--- DATA RECORDS Enclosed Below ---
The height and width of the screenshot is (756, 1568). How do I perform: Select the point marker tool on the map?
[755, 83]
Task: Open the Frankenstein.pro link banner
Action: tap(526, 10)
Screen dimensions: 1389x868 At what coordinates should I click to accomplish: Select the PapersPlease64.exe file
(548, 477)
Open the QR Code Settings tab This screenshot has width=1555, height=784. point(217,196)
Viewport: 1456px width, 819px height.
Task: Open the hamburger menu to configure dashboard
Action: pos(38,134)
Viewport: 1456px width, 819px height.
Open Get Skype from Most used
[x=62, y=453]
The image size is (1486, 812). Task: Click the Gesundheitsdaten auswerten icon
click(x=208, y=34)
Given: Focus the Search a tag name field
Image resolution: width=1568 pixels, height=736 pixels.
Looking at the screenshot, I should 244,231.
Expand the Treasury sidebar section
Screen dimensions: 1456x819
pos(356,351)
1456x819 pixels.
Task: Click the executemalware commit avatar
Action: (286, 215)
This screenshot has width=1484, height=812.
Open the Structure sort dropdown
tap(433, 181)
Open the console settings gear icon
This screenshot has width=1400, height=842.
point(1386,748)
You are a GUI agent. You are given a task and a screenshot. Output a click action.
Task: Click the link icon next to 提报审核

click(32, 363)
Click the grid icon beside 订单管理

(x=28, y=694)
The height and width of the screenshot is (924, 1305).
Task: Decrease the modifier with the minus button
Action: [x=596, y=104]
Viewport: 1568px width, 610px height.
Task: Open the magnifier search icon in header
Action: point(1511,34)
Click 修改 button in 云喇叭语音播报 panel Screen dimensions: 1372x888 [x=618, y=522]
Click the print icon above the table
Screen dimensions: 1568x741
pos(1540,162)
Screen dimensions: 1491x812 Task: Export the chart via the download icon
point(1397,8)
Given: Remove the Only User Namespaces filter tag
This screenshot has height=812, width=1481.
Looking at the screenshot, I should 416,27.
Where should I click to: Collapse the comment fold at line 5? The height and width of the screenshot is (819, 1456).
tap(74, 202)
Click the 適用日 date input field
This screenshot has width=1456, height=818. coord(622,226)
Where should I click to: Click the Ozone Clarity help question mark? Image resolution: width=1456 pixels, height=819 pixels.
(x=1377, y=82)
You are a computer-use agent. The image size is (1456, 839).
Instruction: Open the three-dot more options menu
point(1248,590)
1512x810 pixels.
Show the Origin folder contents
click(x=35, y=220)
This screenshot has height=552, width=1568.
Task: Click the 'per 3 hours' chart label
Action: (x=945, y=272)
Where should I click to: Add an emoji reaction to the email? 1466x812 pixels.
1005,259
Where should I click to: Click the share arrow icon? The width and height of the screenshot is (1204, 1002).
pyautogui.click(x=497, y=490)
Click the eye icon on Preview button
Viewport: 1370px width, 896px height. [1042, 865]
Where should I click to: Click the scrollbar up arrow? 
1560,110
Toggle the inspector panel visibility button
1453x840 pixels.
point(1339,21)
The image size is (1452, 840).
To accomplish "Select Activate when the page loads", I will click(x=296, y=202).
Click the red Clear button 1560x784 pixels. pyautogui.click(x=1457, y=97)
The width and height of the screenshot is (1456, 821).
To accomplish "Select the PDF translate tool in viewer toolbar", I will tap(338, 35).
--- End of Enclosed DATA RECORDS ---
All lines from the one with "1453x840 pixels." to the end of the records must be set down exactly. Skip every line before it.

1453x840 pixels.
point(1339,21)
The image size is (1452, 840).
To accomplish "Select Activate when the page loads", I will click(x=296, y=202).
Click the red Clear button 1560x784 pixels. pyautogui.click(x=1457, y=97)
The width and height of the screenshot is (1456, 821).
To accomplish "Select the PDF translate tool in viewer toolbar", I will tap(338, 35).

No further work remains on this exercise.